TO DO => Copy the lines from the one with "You are a GUI" up to and including the one with "Looking at the", word for word. Omit the pictures from your answer.

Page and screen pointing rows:
┌──

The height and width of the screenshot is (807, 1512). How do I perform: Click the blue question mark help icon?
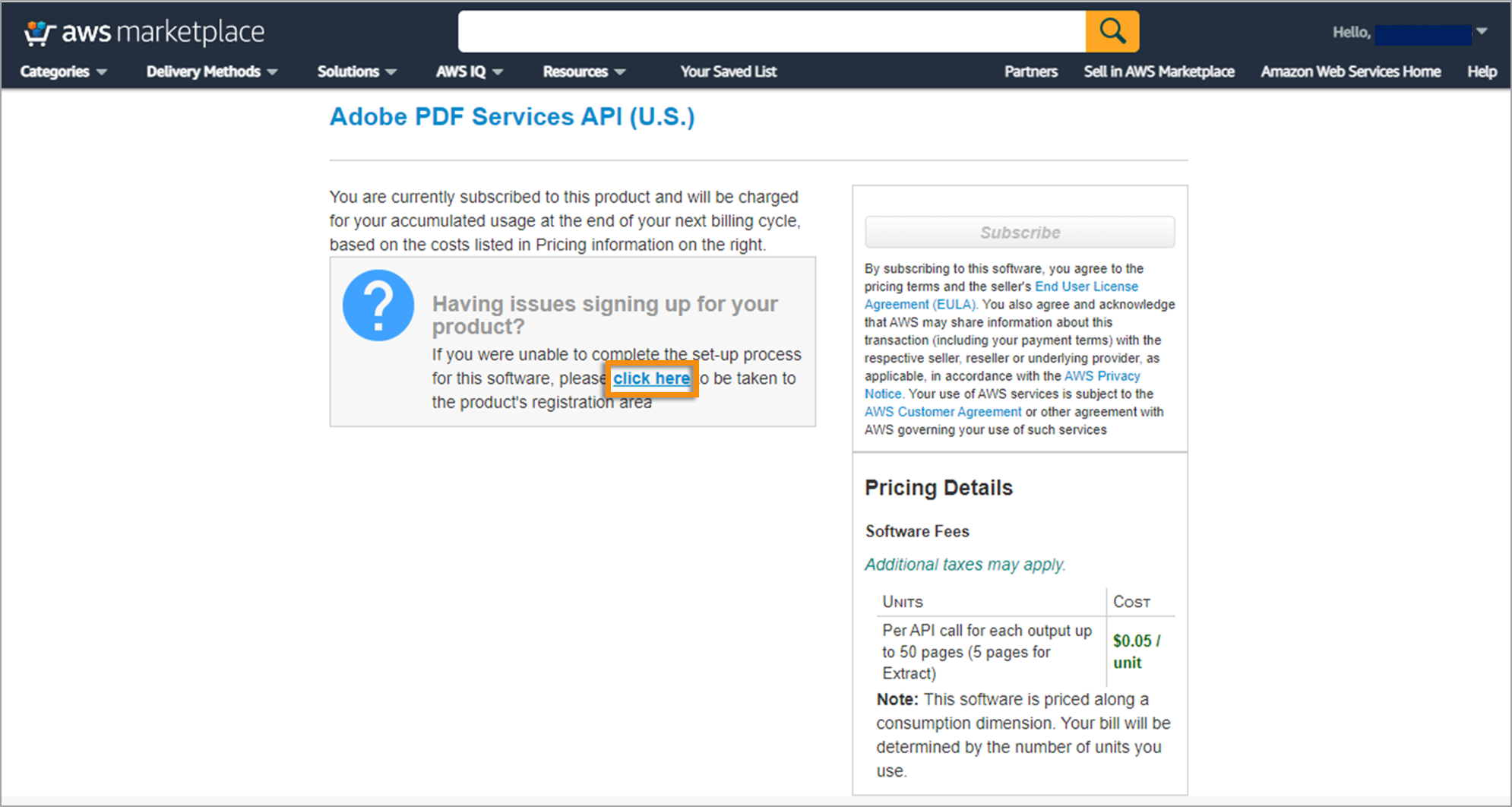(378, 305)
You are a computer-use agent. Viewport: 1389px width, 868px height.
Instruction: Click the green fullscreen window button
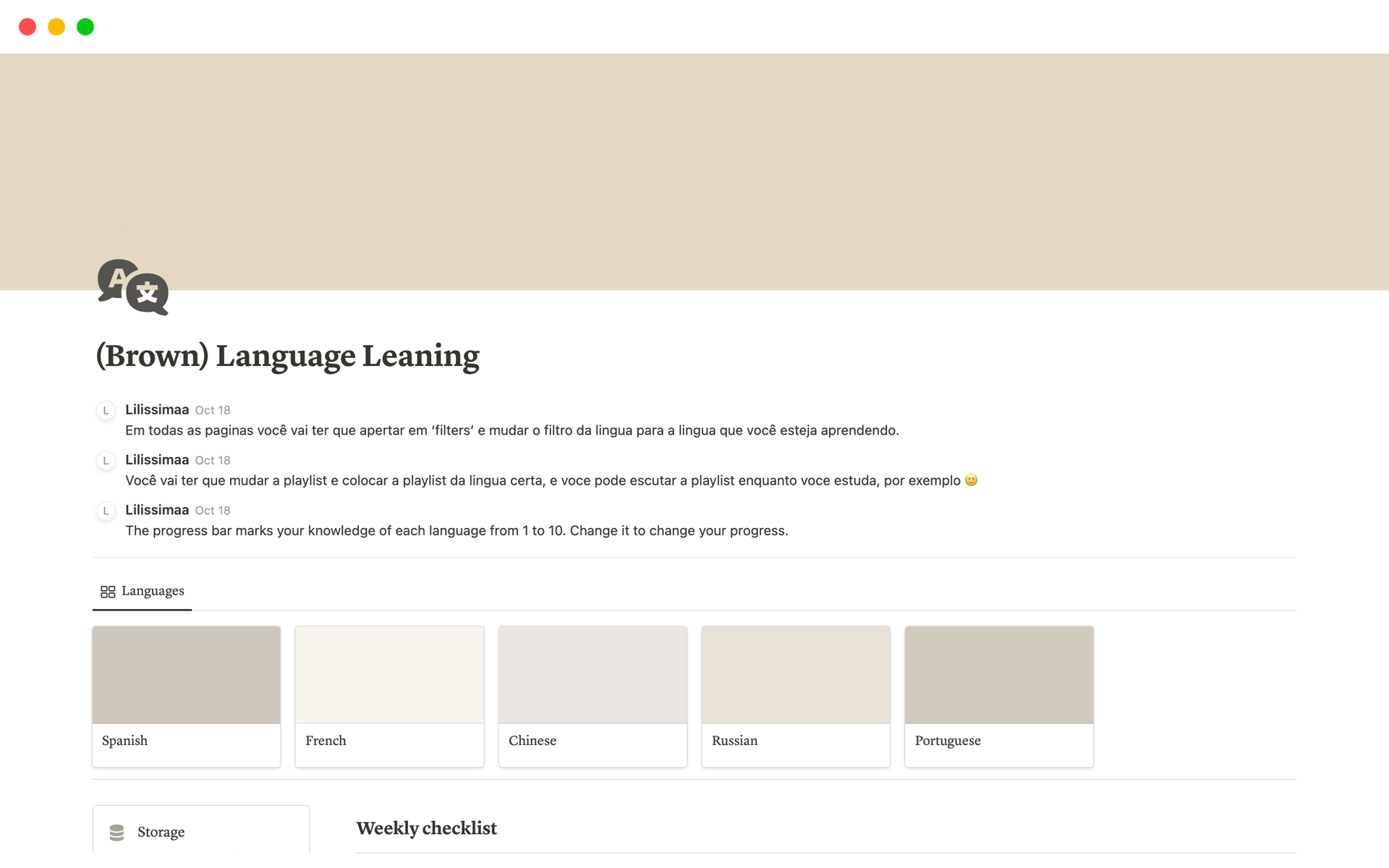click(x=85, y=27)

└──
┌──

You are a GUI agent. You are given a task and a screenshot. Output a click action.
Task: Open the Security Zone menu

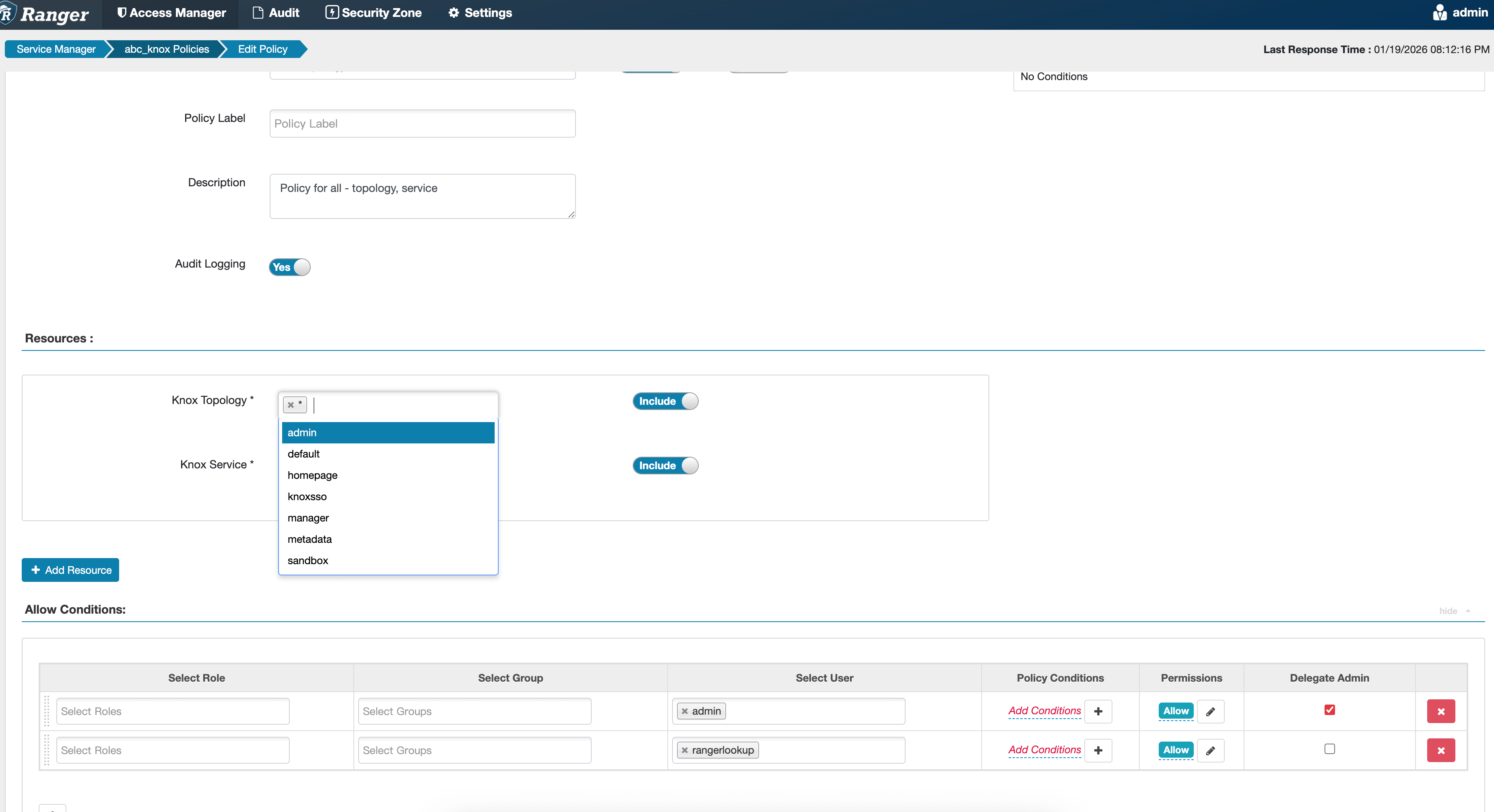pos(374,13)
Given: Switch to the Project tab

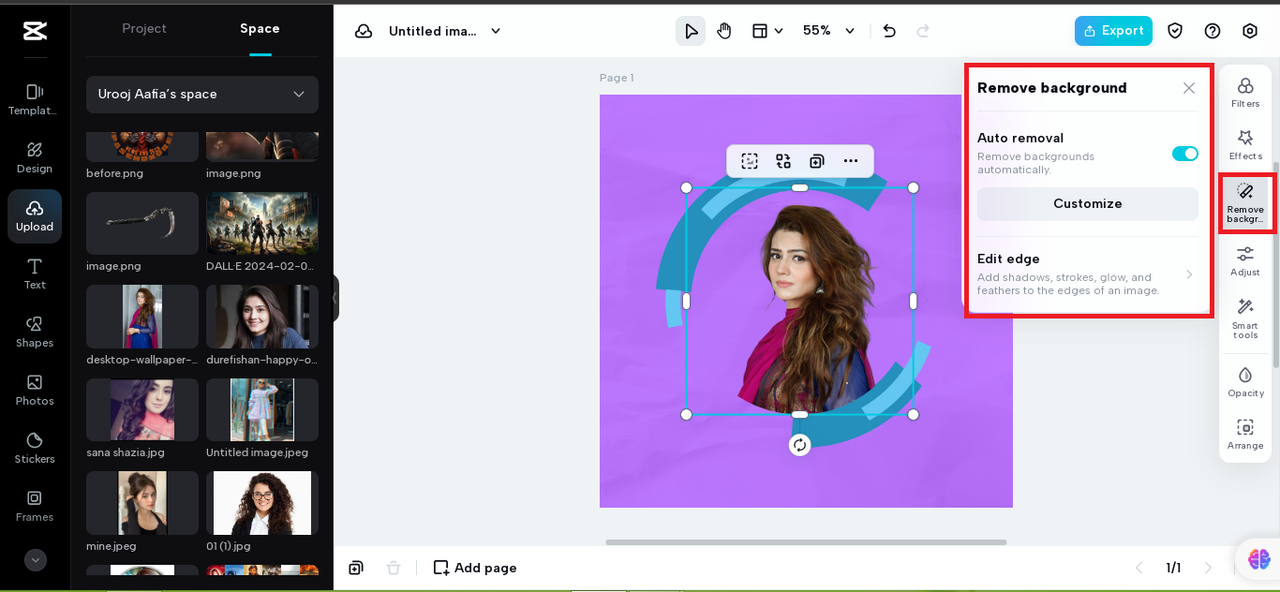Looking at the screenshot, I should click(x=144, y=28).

└──

TASK SOLUTION =>
You are a GUI agent. You are given a task and a screenshot. Output a click action.
Task: Open the Security Zone menu

pos(374,13)
Given: Switch to the Project tab

Looking at the screenshot, I should click(x=144, y=28).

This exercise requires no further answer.